Exercise description: Only the text should be kept: print every entry below exactly and leave each image out.
::::
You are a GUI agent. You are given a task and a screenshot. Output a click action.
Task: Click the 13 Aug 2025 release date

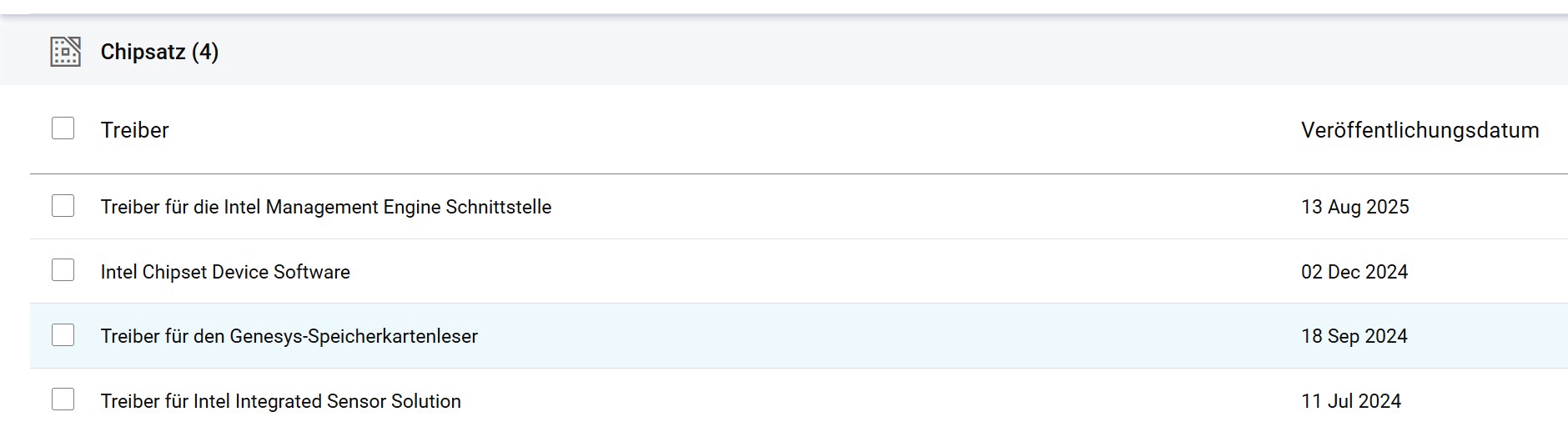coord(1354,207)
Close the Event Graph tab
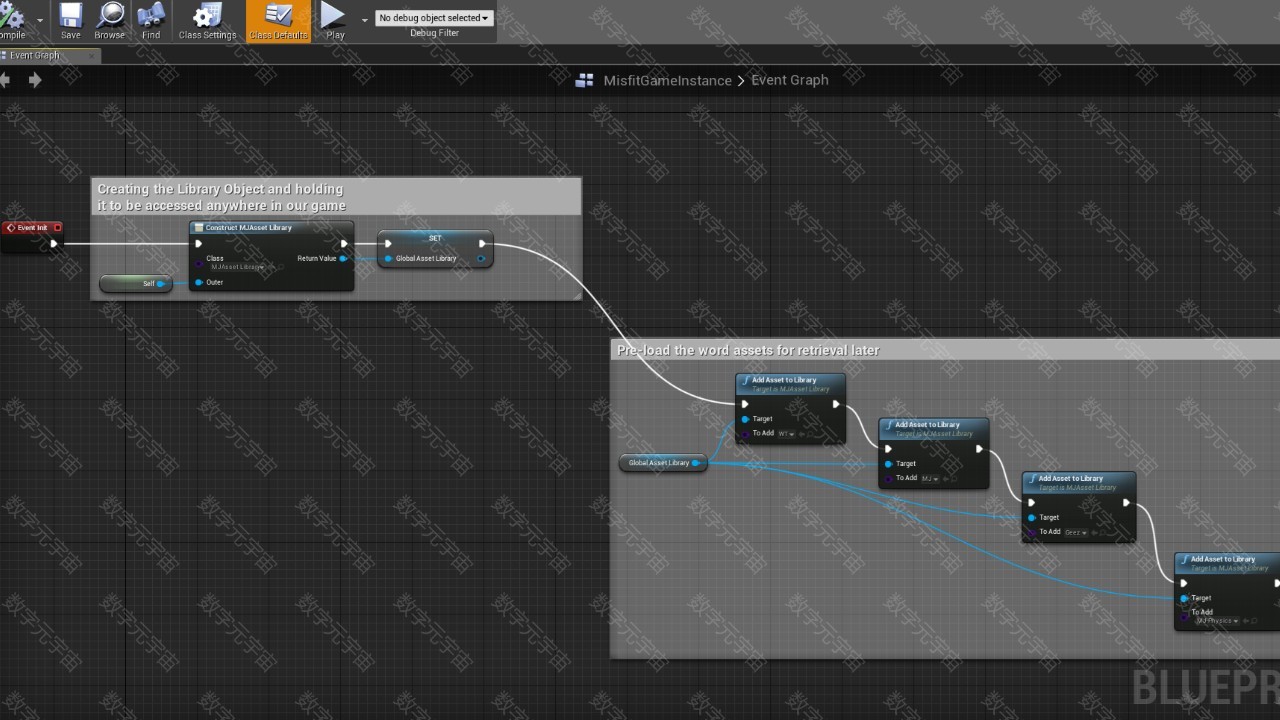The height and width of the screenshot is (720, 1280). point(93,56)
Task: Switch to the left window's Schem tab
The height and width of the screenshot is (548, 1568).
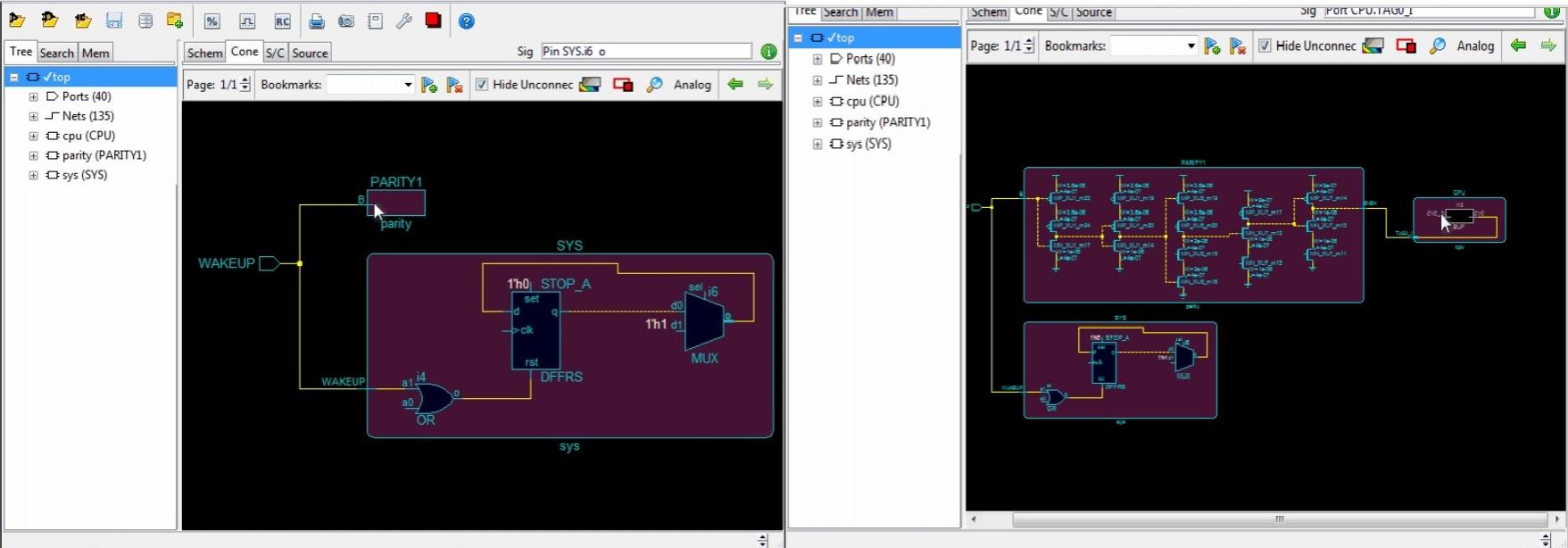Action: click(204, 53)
::::
Reply:
You are a GUI agent. You are given a task and a screenshot. Output a click action.
Task: Click the 13 Aug 2025 release date

coord(1354,207)
Close the Event Graph tab
The height and width of the screenshot is (720, 1280). point(93,56)
Task: Switch to the left window's Schem tab
The height and width of the screenshot is (548, 1568).
Action: click(204, 53)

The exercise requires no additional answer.